This photo haunts me. I do not know this girl, but I do know many of her schoolmates. Maybe she fell on the wet slippery soil of the mountainside. Perhaps she was hurt from riding as a passenger on a motorcycle. Maybe she got in a fight with her brother. I can’t know just by looking at a picture that sits open on my computer screen a half a world away. I sit here looking at her photo and feel some worry in my heart. The chances of abuse are likely. There are other photos of her as well. All of them hold a look of sadness that is impossible not to notice. I begin reaching around inside myself for a happier story, but instead keep returning to this one, the one I can’t set down.

I Google the distance between Bemidji, MN USA and Bududa, Uganda and am told that it cannot be calculated. Yes, that is about how far away it feels some days. I fight with the urge to simply be there, in the thick of all those uncertainties where I can at least put my arm around these kids for a few seconds or minutes or hours each day. Where I can at least look in their eyes and SEE them, even when others don’t.
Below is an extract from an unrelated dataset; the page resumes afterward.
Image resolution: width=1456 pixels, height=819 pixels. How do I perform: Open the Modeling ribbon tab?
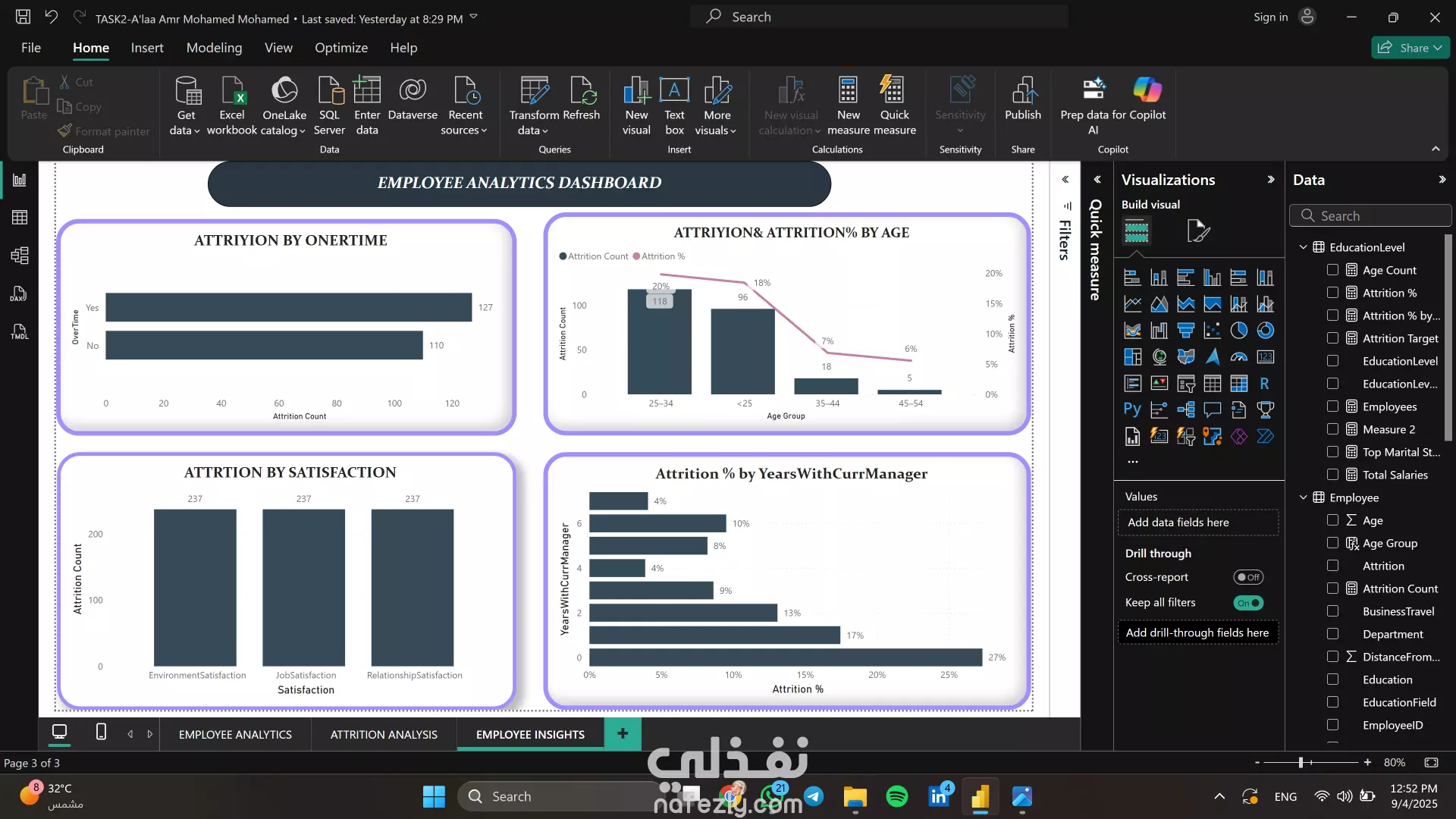(214, 48)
I am fascinated by the definitions of words lately. These days I seem to be mostly obsessed with words like JOY, HOPE, GRACE. I get stuck on upward punctuating words such as SING, DANCE, FREEDOM, FAITH. Vocabulary is a powerful thing. Language itself holds some of the deepest power available to us.

But then there are words like this:

vul·ner·a·ble
ˈvəln(ə)rəb(ə)l/
adjective
  1. susceptible to physical or emotional attack or harm.
    “we were in a vulnerable position”
    synonyms: helpless, defenseless, powerless, weak, susceptible

    • (of a person) in need of special care, support, or protection because of age, disability, or risk of abuse or neglect.

Put that word next to even a “neutral” image and it is easy to be reminded of the life that all too many Ugandan kids are living. I hate it that I don’t even know her name…as though that might somehow make a difference.

Poverty.
Malnutrition.
Dirty water.
HIV/AIDS.
Child marriage.
Lack of education.
Lack of health care.
Child sex slavery.
Abandonment.
Orphanhood.
Homelessness.
Child labor.
and, of course…
Child abuse.

Oy, this is getting dark.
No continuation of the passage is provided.